The people at greatest risk for severe and fatal outcomes are those who haven't yet gotten vaccinated against COVID-19. According to KFF polling, this group has proven very resistant to change, although some are now slowly coming around. Unfortunately, the FDA did not authorize the bivalent vaccines for use as a primary series or to boost a previously infected but never vaccinated person. An updated primary series based on the bivalent vaccine might provide better protection as well. The bivalent vaccine would essentially initiate two different primary series responses -- one against ancestral viruses and one against Omicron subvariants.

There remain many uncertainties about how best to design and implement COVID-19 vaccines in the face of what seems to be an ever-evolving virus. The pandemic, in one form or another, will be with us for many years yet. To respond as effectively as possible, we must continue to study different vaccine designs in carefully designed clinical trials.

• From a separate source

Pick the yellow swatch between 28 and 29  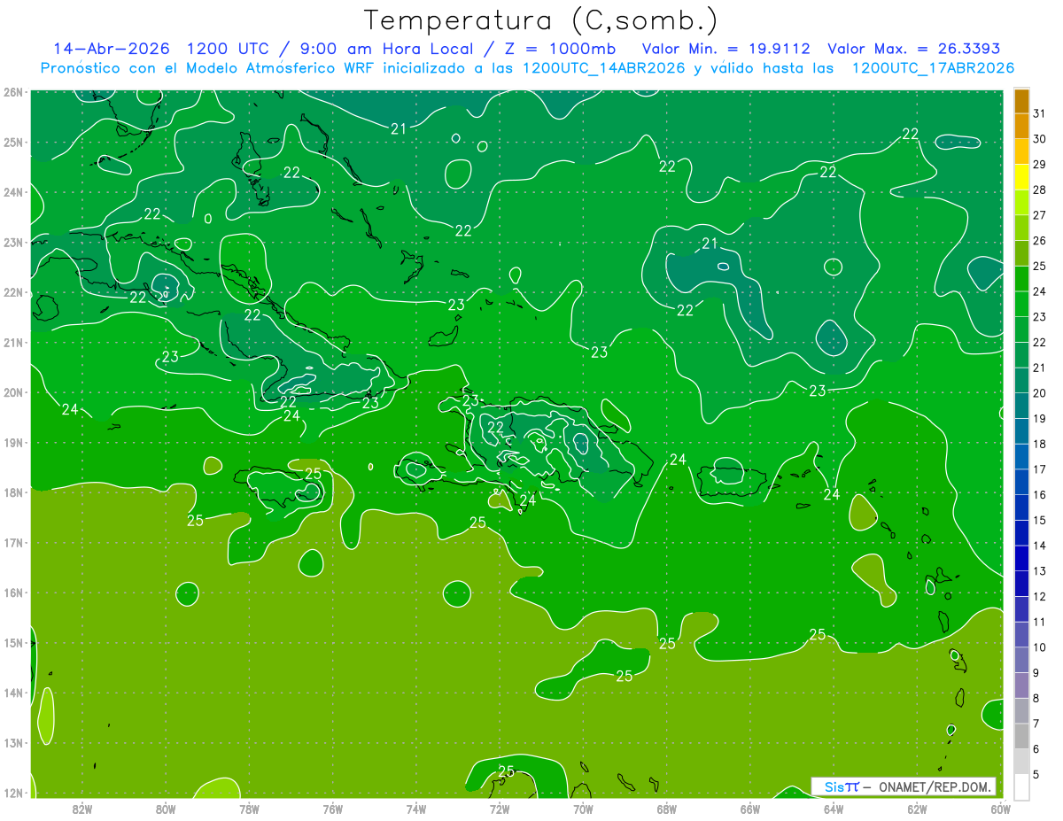point(1021,177)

We must fully factor in the outstanding improvements to the knowledge of viral immunology that have emerged in the past 2 years. Forewarned is forearmed.

John P. Moore, PhD, is a professor of microbiology and immunology at Weill Cornell Medicine in New York City. Céline Gounder, MD, ScM, is an internist, infectious disease specialist, and epidemiologist; a senior fellow and editor-at-large for public health at the Kaiser Family Foundation and Kaiser Health News; and host of the "American Diagnosis" and "Epidemic" podcasts.